Ankle cartilage repair surgery addresses focal chondral defects — areas where articular cartilage has been lost from the talar dome or tibial plafond due to injury or osteochondral lesion. Unlike knee cartilage repair (which has decades of literature), ankle cartilage repair is technically demanding because of the ankle’s small joint space, thin cartilage layer (1-1.7 mm vs knee’s 5-7 mm), and the high functional demands placed on the tibiotalar joint.

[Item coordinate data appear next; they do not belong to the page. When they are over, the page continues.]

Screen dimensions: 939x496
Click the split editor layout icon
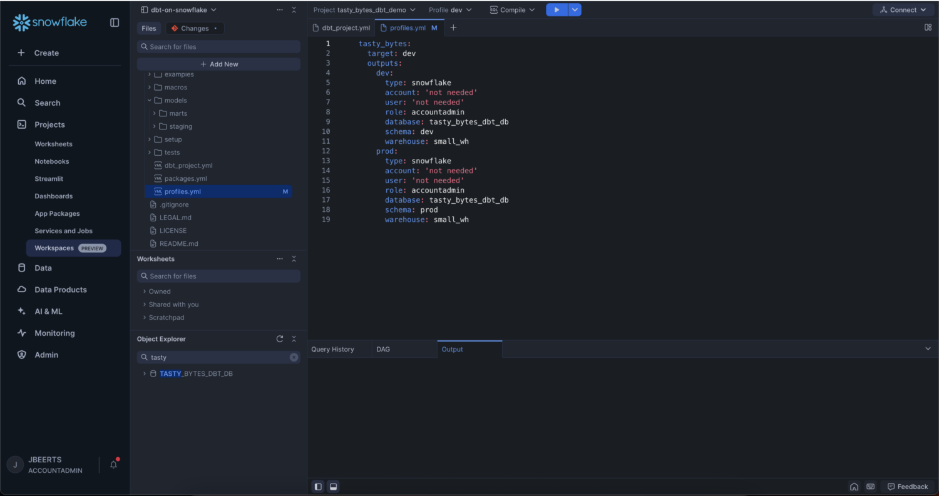point(928,28)
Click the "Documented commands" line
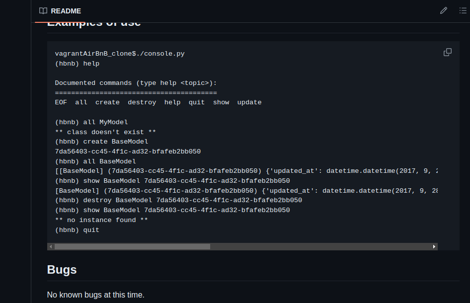470x303 pixels. point(136,83)
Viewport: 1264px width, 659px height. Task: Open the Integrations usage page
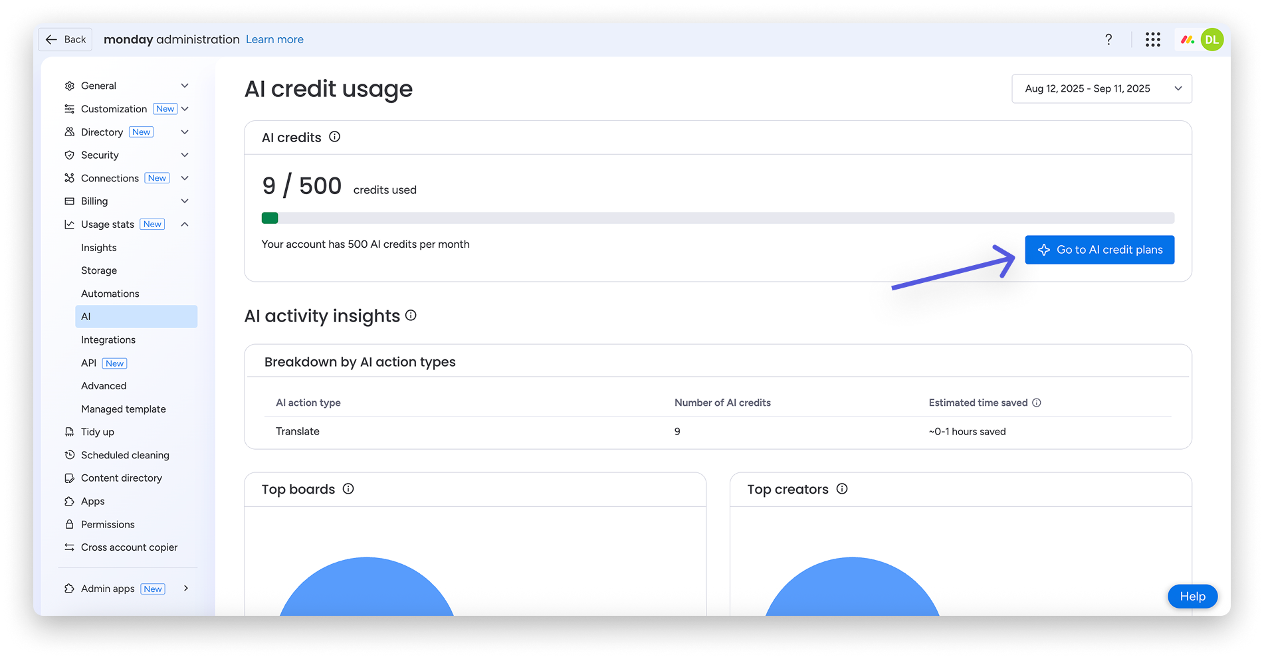coord(108,339)
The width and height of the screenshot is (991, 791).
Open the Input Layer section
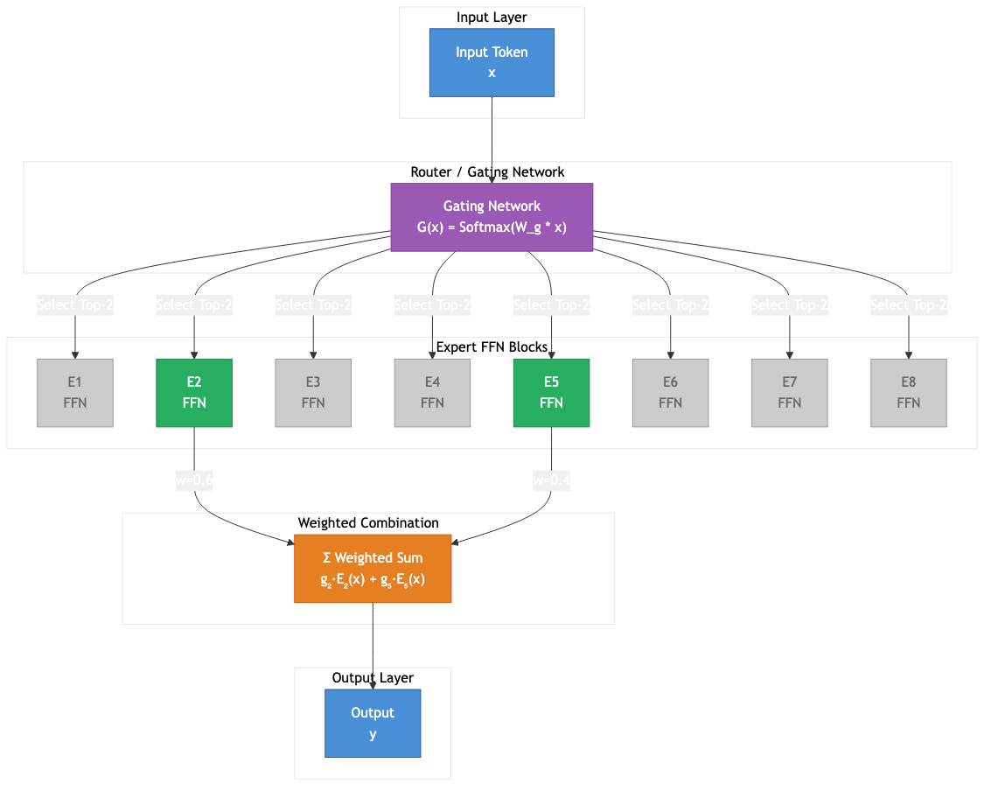pos(492,17)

Ankle Cartilage Repair Procedure Comparison
| Procedure | Cartilage Type Produced | Lesion Size | Approach | 5-Year Outcomes |
|---|---|---|---|---|
| Microfracture / bone marrow stimulation | Fibrocartilage (type I collagen — inferior) | Under 1.5 cm² | Arthroscopic; outpatient | 70-80% good/excellent at 2 years; deteriorates with time |
| OATS (autologous osteochondral transplant) | Hyaline cartilage (type II collagen — superior) | 1-4 cm²; depth over 5 mm | Arthroscopic or open; donor from knee or ipsilateral ankle | 80-85% good/excellent; durable beyond 10 years |
| ACI / MACI (autologous chondrocyte implantation) | Hyaline-like cartilage | 2-10 cm²; large defects | 2-stage: arthroscopy (biopsy) then open implantation | 75-85% at 5 years; best for large complex defects |
| Allograft osteochondral transplant | Hyaline cartilage (donor) | Large defects over 4 cm² | Open; requires tissue bank matching | 70-80% at 5 years; avoids donor site morbidity |
| Scaffold-based (BST-CarGel, BioSeed, Agili-C) | Hyaline-like (enhanced BMS) | Under 2 cm² | Arthroscopic; emerging technology | Comparable to microfracture; longer-term data pending |
Candidacy Criteria and Contraindications
| Factor | Good Candidate | Poor Candidate / Relative Contraindication |
|---|---|---|
| Age | Under 50; active; good healing potential | Over 60 with diffuse arthritis — arthrodesis or replacement often better |
| BMI | Under 30 | BMI over 35 significantly increases failure rates |
| Defect pattern | Focal, contained defect; healthy surrounding cartilage | Diffuse arthritis; multiple defects; bipolar (opposing surface) involvement |
| Alignment | Neutral ankle alignment | Varus or valgus malalignment must be corrected simultaneously or repair fails |
| Vascularity | Normal subchondral blood supply | Large subchondral cysts require bone grafting before or with repair |
| Instability | Stable ligaments (or corrected at time of surgery) | Chronic instability without correction accelerates repair failure |
Ankle malalignment is the single most important modifiable factor in cartilage repair outcomes — a varus or valgus ankle will eccentrically load any repair and cause failure regardless of technique. Supramalleolar osteotomy or calcaneal osteotomy to correct alignment should be performed simultaneously or staged before cartilage repair in malaligned ankles.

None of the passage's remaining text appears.